Like Maximus, raising the gladiatorial crowds. But with scary-faced sprinting.

But the rest of me was flying, sprinting with every sinew to catch the guy in front. The commentator was screaming ‘Look at Spider-Man go! He’s sprinting!’ And the crowd was roaring me on.

I crossed the line just under 3:17… my official time clocking in at 3:17:45. 

I was jubilant. Seven minutes lost? I’ll absolutely take that. I probably made up about 30 seconds just sprinting at the end, which I didn’t do at all in London, but overall that wasn’t a fall as large as I was expecting.
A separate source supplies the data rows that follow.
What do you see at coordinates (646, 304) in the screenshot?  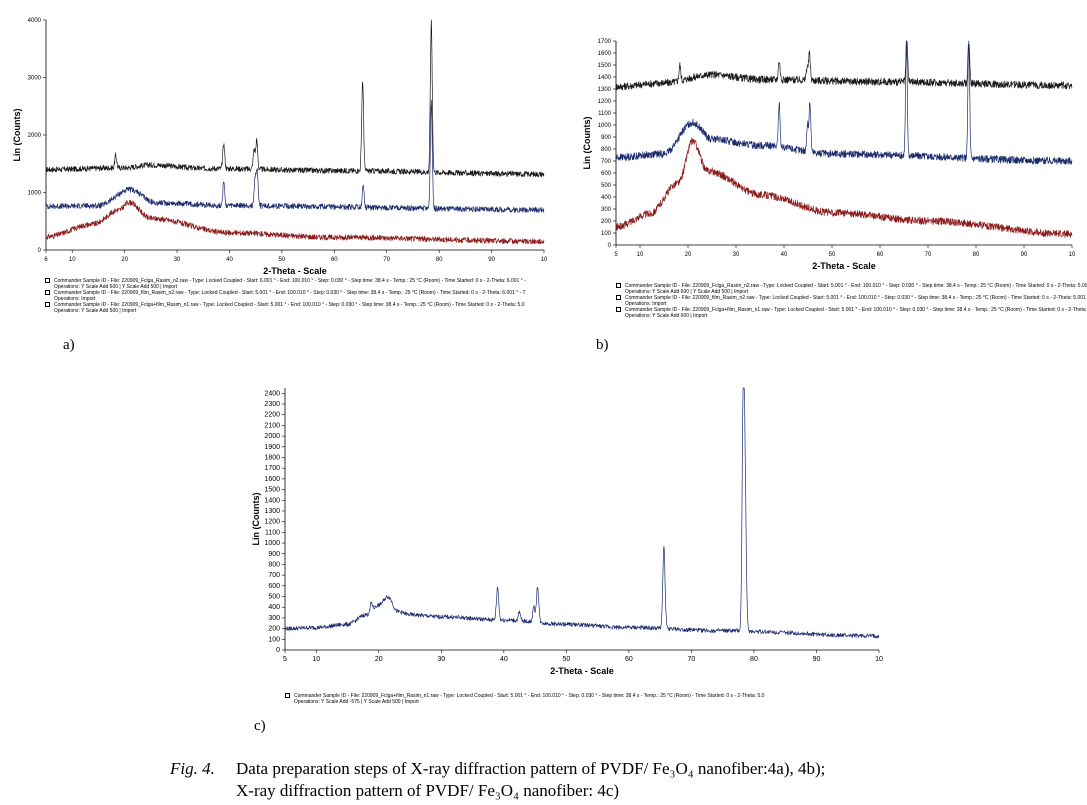 I see `legend-entry-operations: Operations: Import` at bounding box center [646, 304].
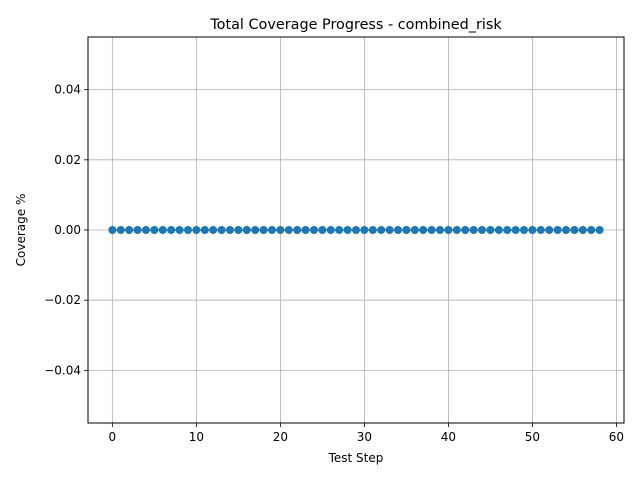  Describe the element at coordinates (62, 370) in the screenshot. I see `y-tick-label: −0.04` at that location.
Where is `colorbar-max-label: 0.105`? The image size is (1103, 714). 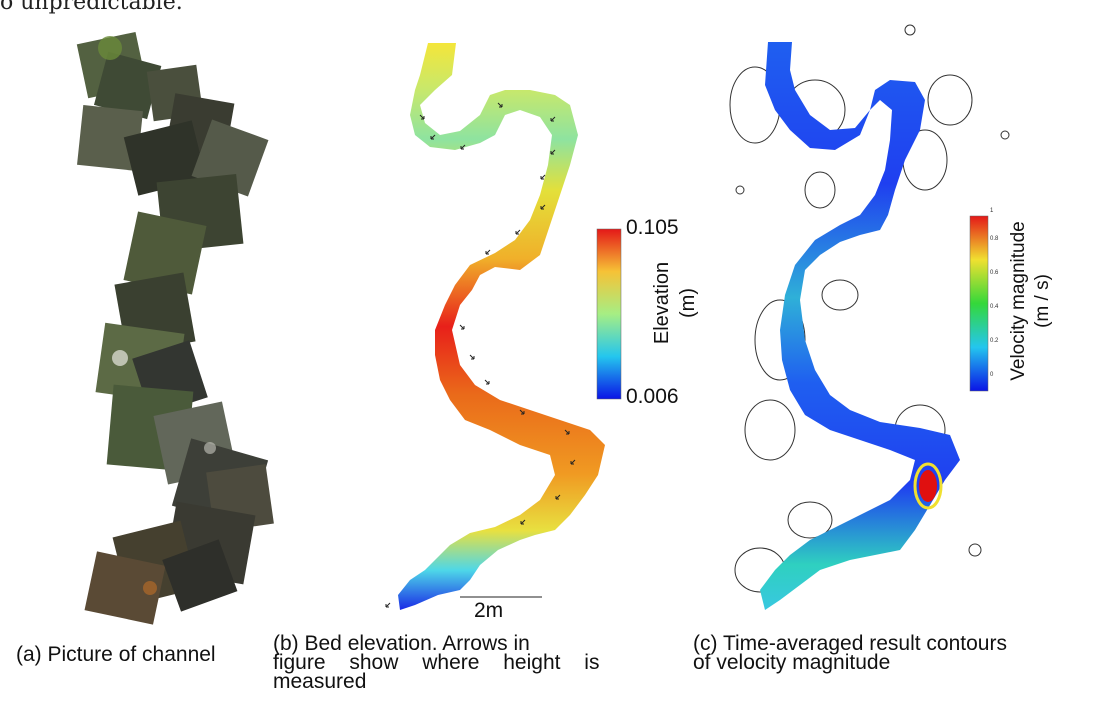 colorbar-max-label: 0.105 is located at coordinates (652, 228).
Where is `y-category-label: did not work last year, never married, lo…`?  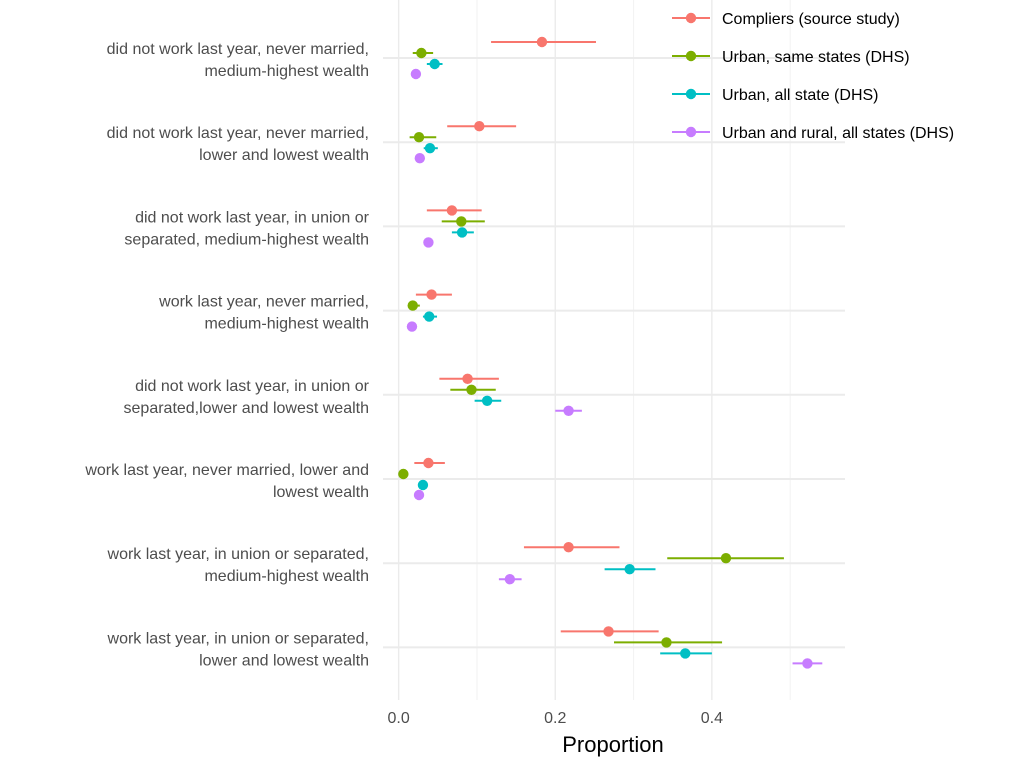
y-category-label: did not work last year, never married, lo… is located at coordinates (238, 144).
A few days on, and reflecting back on the tech-less marathon, I’m not sure how I feel. There was certainly no pressure, and not having anything to think about other than running was lovely and, well, pure.

I also loved not having to be repeatedly told that my pace was falling to terrible levels towards the end, not seeing a virtual pace disappear into the distance.

But I missed my watch terribly. Today’s running tech is so slick that there’s no worry about getting set up at the start - GPS lock is rapid and it’s just a simple tap to get going, not messing about with phones and cables and tiny displays.

The best thing about the Liverpool marathon was the lack of pressure. I had no time in mind. If I'd stopped, I wouldn’t have cared, no training to have wasted, no effort I should have put in unused. It was me against me, and the satisfaction of being able to run that quickly while almost purposely trying to scupper myself felt fantastic.

I feel like I’ve learned another few bits about what makes up my marathon puzzle, knowing what I need to do to enjoy the race rather than feel like it’s a demon to be thwarted. And that feels ace.

(Although, I still slightly hate them. Marathons are still really, really far and no technology can change that).